CUDA streams do not overlap

I have troubles to make streams overlap. So, I created the following simple example, where the streams s1 and s2 should overlap; yet they don’t:

using CUDAdrv, CUDAnative, CuArrays

function memcopy!(A, B)
    ix = (blockIdx().x-1) * blockDim().x + threadIdx().x
    A[ix] = B[ix]
    return nothing
end

nx = 128*1024^2
nt = 100
A = cuzeros(nx);
B = cuones(nx);
C = cuzeros(nx);
D = cuones(nx);
nthreads = 1024
nblocks = ceil(Int, nx/nthreads)
s1 = CuStream(CUDAdrv.STREAM_NON_BLOCKING);
s2 = CuStream(CUDAdrv.STREAM_NON_BLOCKING);

for it = 1:nt
    @cuda blocks=nblocks threads=nthreads stream=s1 memcopy!(A, B);
    @cuda blocks=nblocks threads=nthreads stream=s2 memcopy!(C, D);
    CUDAdrv.synchronize()
end

Here is a screenshot from the analysis with nvvp:

What am I missing?

Thanks!

1 Like

You might be saturating the GPU; you won’t see any overlap then. There’s many reports like these online about kernels not overlapping, maybe try and start with a known working example before porting it to CUDAdrv/CUDAnative. Seeing how the kernels are launched on independent streams, everything seems to be working from an API point of view.

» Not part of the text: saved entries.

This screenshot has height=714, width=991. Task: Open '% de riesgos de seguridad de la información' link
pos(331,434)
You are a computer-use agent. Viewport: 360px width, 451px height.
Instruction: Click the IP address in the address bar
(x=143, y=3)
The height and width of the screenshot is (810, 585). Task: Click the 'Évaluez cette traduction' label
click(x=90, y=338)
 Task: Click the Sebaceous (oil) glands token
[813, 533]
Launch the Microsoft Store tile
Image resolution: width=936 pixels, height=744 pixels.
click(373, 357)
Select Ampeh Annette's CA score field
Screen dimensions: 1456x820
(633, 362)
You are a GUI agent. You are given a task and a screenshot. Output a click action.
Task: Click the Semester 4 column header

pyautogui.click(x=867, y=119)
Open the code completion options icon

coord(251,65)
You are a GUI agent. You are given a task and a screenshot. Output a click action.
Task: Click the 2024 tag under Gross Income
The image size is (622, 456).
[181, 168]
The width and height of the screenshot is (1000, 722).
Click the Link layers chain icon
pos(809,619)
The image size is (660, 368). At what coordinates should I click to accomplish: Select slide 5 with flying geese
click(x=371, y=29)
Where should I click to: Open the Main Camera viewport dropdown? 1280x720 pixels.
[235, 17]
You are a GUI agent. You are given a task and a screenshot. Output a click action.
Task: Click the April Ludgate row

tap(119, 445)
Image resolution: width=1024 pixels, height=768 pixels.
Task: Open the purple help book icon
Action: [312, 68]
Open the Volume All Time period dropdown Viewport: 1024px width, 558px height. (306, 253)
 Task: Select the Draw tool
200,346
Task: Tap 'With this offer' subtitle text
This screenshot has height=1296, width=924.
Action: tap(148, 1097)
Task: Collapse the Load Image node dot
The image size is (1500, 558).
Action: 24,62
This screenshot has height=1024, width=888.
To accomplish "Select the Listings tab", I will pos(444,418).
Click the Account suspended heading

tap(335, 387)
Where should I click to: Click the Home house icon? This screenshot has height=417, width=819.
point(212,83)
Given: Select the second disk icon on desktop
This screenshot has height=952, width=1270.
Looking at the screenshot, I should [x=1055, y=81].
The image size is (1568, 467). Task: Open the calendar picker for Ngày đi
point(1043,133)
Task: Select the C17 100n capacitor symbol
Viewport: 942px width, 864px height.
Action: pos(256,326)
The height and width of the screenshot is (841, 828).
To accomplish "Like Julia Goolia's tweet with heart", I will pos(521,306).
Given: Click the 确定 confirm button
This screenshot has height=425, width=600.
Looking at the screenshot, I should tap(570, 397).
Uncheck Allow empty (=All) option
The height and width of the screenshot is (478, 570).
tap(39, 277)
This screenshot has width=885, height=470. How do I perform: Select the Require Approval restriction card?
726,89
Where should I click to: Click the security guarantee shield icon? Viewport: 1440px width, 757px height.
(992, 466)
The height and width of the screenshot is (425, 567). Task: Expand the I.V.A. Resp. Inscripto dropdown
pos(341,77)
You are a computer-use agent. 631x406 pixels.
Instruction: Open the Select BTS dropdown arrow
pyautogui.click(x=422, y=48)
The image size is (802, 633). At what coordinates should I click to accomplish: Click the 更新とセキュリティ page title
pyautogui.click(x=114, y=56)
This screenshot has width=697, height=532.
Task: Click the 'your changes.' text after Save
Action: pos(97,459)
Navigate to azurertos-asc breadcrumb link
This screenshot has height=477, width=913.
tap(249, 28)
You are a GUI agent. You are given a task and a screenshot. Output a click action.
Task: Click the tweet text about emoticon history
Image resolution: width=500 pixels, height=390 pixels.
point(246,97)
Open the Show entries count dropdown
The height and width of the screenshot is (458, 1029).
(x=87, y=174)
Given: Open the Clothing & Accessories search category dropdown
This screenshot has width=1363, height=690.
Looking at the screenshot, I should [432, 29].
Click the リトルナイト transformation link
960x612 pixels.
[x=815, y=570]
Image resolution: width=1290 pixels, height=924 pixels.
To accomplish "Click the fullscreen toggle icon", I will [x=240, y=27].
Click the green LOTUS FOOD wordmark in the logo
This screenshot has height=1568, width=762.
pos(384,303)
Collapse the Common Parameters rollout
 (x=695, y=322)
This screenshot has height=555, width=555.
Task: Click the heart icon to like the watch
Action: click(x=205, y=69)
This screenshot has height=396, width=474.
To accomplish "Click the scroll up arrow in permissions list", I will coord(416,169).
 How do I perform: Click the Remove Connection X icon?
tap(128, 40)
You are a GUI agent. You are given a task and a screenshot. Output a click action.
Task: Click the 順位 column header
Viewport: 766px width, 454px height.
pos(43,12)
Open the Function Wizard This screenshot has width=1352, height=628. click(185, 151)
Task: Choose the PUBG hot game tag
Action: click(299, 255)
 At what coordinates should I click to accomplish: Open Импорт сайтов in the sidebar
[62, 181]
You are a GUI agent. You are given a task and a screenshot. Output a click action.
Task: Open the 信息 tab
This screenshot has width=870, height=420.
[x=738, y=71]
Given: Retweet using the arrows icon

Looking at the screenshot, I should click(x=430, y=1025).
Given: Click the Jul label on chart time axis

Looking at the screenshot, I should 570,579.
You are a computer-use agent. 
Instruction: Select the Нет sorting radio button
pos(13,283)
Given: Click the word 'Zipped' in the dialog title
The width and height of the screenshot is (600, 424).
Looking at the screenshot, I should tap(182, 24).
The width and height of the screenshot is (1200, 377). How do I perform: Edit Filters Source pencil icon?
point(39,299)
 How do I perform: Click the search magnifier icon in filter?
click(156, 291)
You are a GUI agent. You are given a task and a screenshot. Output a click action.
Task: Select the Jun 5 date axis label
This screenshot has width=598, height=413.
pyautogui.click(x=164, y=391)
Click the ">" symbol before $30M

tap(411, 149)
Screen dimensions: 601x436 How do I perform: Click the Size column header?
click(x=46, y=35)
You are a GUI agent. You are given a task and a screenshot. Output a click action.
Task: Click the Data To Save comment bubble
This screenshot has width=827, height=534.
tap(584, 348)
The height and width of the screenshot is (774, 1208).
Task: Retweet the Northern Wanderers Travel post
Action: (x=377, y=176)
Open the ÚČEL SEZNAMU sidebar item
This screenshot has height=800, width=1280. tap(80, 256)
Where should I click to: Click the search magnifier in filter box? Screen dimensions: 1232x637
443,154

Thanks, I will investigate this therefore starting from CUDA C examples…

You don;t necessarily need to start from CUDA C, but fomr a set of kernels and a corresponding launch configuration that you can overlap on your GPU. If any of your kernels is exhausting a resource, it’s impossible to overlap.

In order to understand the issue, I did some experiments with CUDA C.

Experiment 1

I took one of my working (MPI-) CUDA C application which features overlapping streams and simplified it. Now, there is just one compute kernel (green stream) and one kernel that copies boundaries of a 3-D array into a buffer for a halo update (violet stream):

Note
The streams were created with different priorities (see the CUDA C function calls at the end [1]):

  • violet: highest priority
  • green: lowest priority

How can we explain the nvvp screenshot?

  1. The computation kernel is submitted and executed (green stream).
  2. The boundary copy kernel is submitted (violet stream); as it is higher priority than the green stream, it is immediately executed, thus, overlapping the green stream.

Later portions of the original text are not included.